**Work instructions:**
What you return must match the records exactly, with every line included.

===============

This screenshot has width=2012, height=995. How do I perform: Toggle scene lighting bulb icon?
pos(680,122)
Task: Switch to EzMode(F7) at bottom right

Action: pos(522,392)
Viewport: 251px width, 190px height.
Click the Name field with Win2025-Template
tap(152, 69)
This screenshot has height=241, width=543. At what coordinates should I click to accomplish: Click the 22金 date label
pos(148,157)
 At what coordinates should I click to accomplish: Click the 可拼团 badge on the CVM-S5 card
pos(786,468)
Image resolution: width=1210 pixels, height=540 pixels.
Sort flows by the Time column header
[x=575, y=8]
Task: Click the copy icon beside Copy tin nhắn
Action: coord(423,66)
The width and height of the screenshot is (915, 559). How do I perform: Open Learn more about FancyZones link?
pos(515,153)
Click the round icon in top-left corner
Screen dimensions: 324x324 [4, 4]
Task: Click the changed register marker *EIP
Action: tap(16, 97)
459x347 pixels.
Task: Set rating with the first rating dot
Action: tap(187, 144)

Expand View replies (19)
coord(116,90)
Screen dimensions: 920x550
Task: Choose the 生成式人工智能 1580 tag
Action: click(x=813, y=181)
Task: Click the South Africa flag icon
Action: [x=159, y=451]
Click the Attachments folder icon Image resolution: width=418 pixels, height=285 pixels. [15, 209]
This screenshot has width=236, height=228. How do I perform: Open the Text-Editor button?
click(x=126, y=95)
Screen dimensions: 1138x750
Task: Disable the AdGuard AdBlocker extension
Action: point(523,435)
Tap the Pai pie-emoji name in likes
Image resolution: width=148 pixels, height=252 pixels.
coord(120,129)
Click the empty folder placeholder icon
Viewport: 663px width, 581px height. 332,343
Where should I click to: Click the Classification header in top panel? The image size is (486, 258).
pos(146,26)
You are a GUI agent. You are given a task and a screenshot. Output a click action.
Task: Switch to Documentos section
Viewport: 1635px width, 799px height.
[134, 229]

===============

**Output below:**
This screenshot has width=2012, height=995. How do I perform: Toggle scene lighting bulb icon?
pos(680,122)
Task: Switch to EzMode(F7) at bottom right

Action: pos(522,392)
Viewport: 251px width, 190px height.
Click the Name field with Win2025-Template
tap(152, 69)
This screenshot has height=241, width=543. At what coordinates should I click to accomplish: Click the 22金 date label
pos(148,157)
 At what coordinates should I click to accomplish: Click the 可拼团 badge on the CVM-S5 card
pos(786,468)
Image resolution: width=1210 pixels, height=540 pixels.
Sort flows by the Time column header
[x=575, y=8]
Task: Click the copy icon beside Copy tin nhắn
Action: coord(423,66)
The width and height of the screenshot is (915, 559). How do I perform: Open Learn more about FancyZones link?
pos(515,153)
Click the round icon in top-left corner
Screen dimensions: 324x324 [4, 4]
Task: Click the changed register marker *EIP
Action: tap(16, 97)
459x347 pixels.
Task: Set rating with the first rating dot
Action: tap(187, 144)

Expand View replies (19)
coord(116,90)
Screen dimensions: 920x550
Task: Choose the 生成式人工智能 1580 tag
Action: click(x=813, y=181)
Task: Click the South Africa flag icon
Action: [x=159, y=451]
Click the Attachments folder icon Image resolution: width=418 pixels, height=285 pixels. [15, 209]
This screenshot has width=236, height=228. How do I perform: Open the Text-Editor button?
click(x=126, y=95)
Screen dimensions: 1138x750
Task: Disable the AdGuard AdBlocker extension
Action: point(523,435)
Tap the Pai pie-emoji name in likes
Image resolution: width=148 pixels, height=252 pixels.
coord(120,129)
Click the empty folder placeholder icon
Viewport: 663px width, 581px height. 332,343
Where should I click to: Click the Classification header in top panel? The image size is (486, 258).
pos(146,26)
You are a GUI agent. You are given a task and a screenshot. Output a click action.
Task: Switch to Documentos section
Viewport: 1635px width, 799px height.
[134, 229]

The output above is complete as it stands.